Portrait. Le Loirétain Bernard Vaussion, ancien chef cuisinier de l’Elysée

Publié : 4 septembre 2023 à 6h00 par Alicia Méchin

Bernard Vaussion, ancien chef cuisinier de l’Elysée
Bernard Vaussion, ancien chef cuisinier de l’Elysée
Crédit : EMMANUEL DUNAND / AFP

Il y a bientôt 10 ans, le chef Bernard Vaussion prenait sa retraite après 40 ans passés dans les cuisines de l’Elysée… Originaire du Loiret, et fils d’une mère cheffe dans un château en Sologne, il a gravi les échelons au fil des ans, et servit pas moins de 6 présidents de la République !

Cette carrière incroyable, nous avons voulu qu’il nous la raconte. Mais difficile, en si peu de temps, de tout nous dire… Des bons souvenirs, il en a des milliers, comme ce déjeuner de deux heures avec Barack Obama. « Il nous a reçu à déjeuner en privé. Il a passé deux heures avec nous, ce n’est quand même pas rien », se remémore Bernard Vaussion.

Des mauvais souvenirs, il n’en a pas vraiment, si ce n’est la pression du métier. Car être chef cuisinier de l’Elysée, ce n’est pas rien. « La pression, elle est évidente. On ne peut pas se contenter de dire que tout ira bien. On sert le Président de la République, et en même temps on dégage l’image de la France lorsqu’on reçoit beaucoup de chefs d’états étrangers, des Premiers ministres, ou la Reine d’Angleterre ».

 

Dévouement

 

Bernard Vaussion a dédié une grande partie de sa vie aux Présidents de la République ; Georges Pompidou, Valéry Giscard d’Estaing, François Mitterrand, Jacques Chirac, Nicolas Sarkozy, et François Hollande. « La priorité, c’est le Président de la République », nous explique-t-il.

Il accompagnait le chef de l’Etat dans son quotidien à l’Élysée, à l’étranger, mais aussi en vacances. « Je suivais à Brégançon Valéry Giscard d’Estaing…  Jacques Chirac, beaucoup.
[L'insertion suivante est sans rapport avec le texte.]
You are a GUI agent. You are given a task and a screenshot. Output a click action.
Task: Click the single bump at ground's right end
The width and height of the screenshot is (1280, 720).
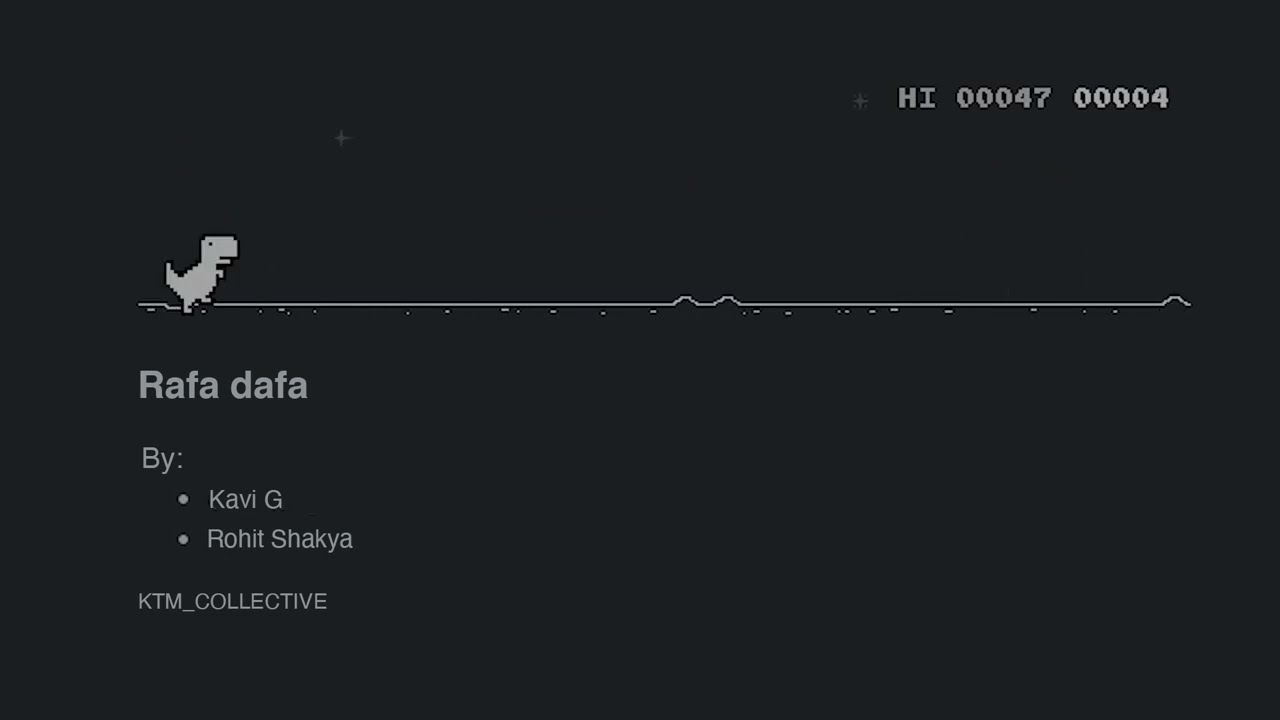point(1176,300)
François Mitterrand beaucoup moins, parce qu’il n’aimait pas qu’on intervienne spécialement (…) Pour Nicolas Sarkozy, Brégançon servait de base arrière, car il allait au Cap Nègre dans la propriété de Carla (ndlr : Bruni). Tout ça, c’était très agréable, parce que c’est beaucoup plus détendu. On les croise le matin, le soir, il y a un peu plus d’intimité entre nous ».
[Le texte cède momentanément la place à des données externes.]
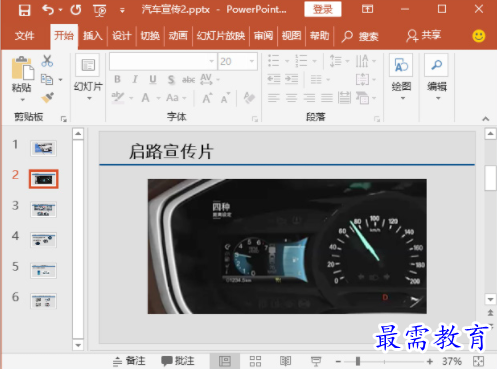Click the Undo arrow icon

point(48,10)
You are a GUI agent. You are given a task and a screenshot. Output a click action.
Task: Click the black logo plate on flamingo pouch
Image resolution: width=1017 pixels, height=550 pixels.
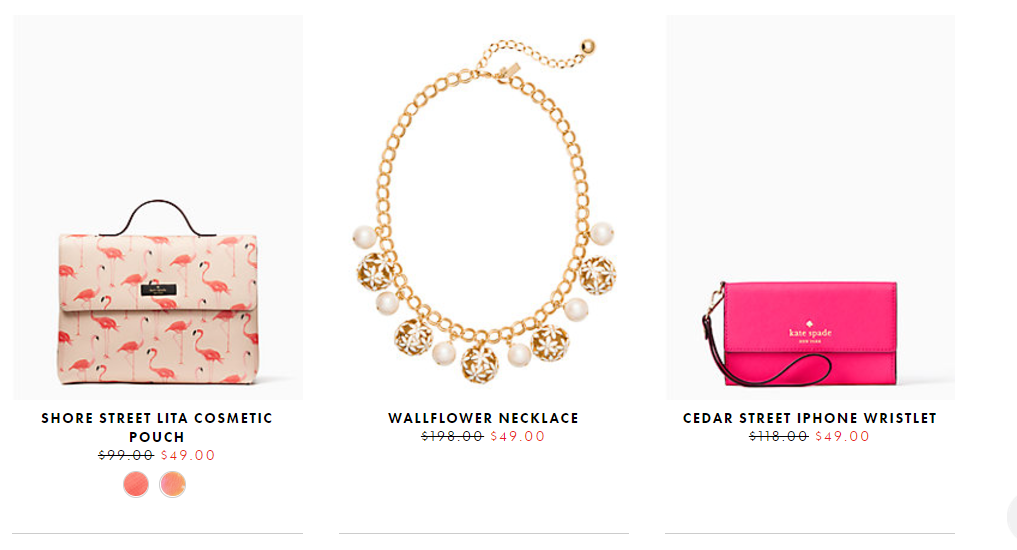[159, 289]
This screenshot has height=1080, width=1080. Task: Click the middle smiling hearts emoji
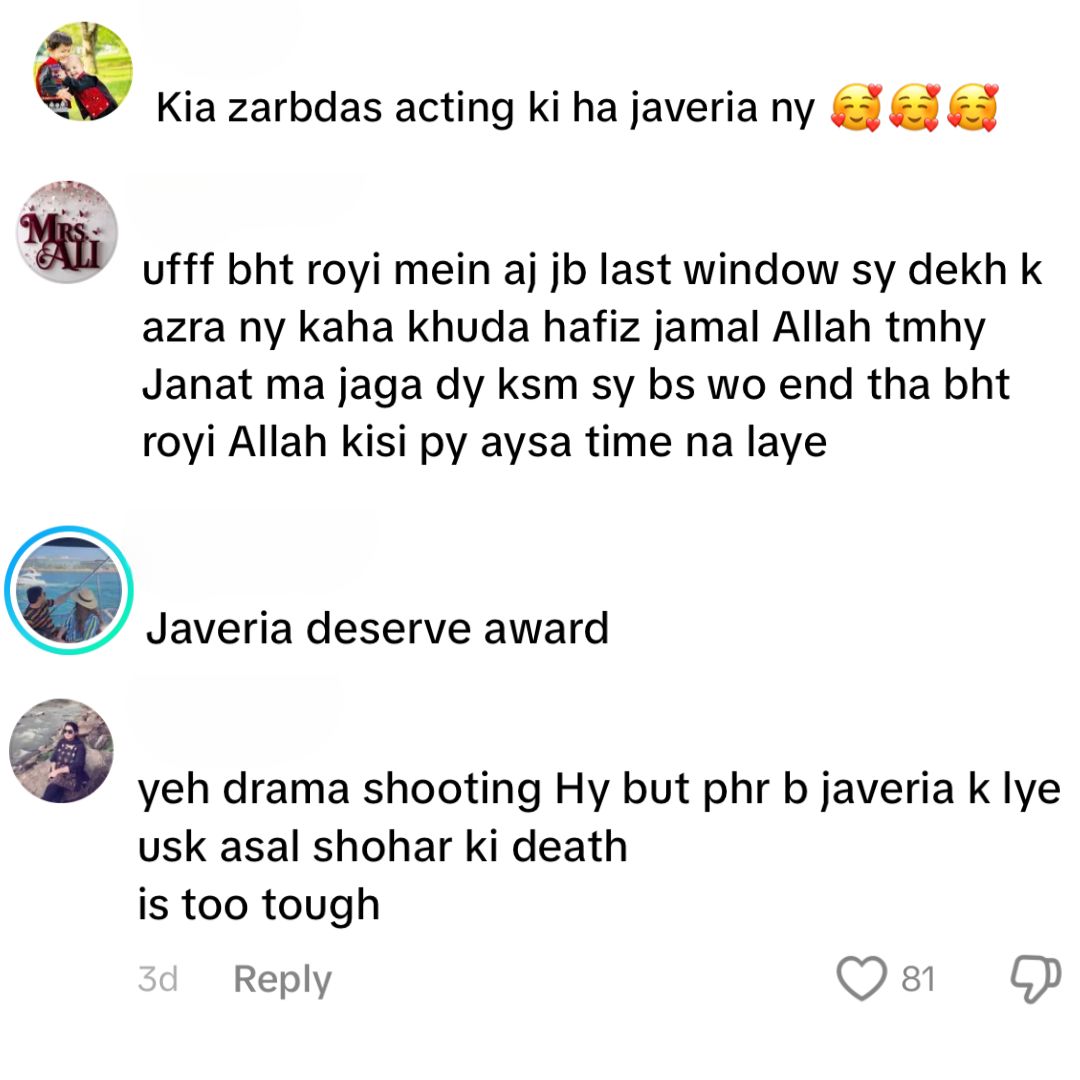(x=914, y=108)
Malgré ces obligations, parfois (très) contraignantes, le chef parle de ces années avec toujours autant de passion, conscient d’avoir vécu une vie peu ordinaire. « C’est vrai que c’est une vie un peu particulière, mais bon on arrive à s’organiser et à avoir une vie tout à fait correcte », nous dit-il, n’oubliant pas de mentionner ses 50 ans de mariage avec son épouse !

 

Poulet du dimanche

 

Régulièrement interrogé sur sa vie passée, Bernard Vaussion ne manque pas de raconter quelques anecdotes au sujet des Présidents qu’il a servi. Avec en tête, Jacques Chirac, le « plus facile », nous explique-t-il. « C’est quelqu’un qui adorait manger. C’était pour nous un bon client ! ». Il faut savoir que l’équipe en cuisine est un « outil » pour les Présidents. C’est donc très rare qu’ils décident de se faire à manger par eux-mêmes. "J’ai pu voir François Mitterrand avec une poêlée de cèpes, c’était une catastrophe (rires). Jacques Chirac adorait son poulet rôti du dimanche. Il le découpait lui-même mais le pauvre poulet… heureusement qu’il était mort. »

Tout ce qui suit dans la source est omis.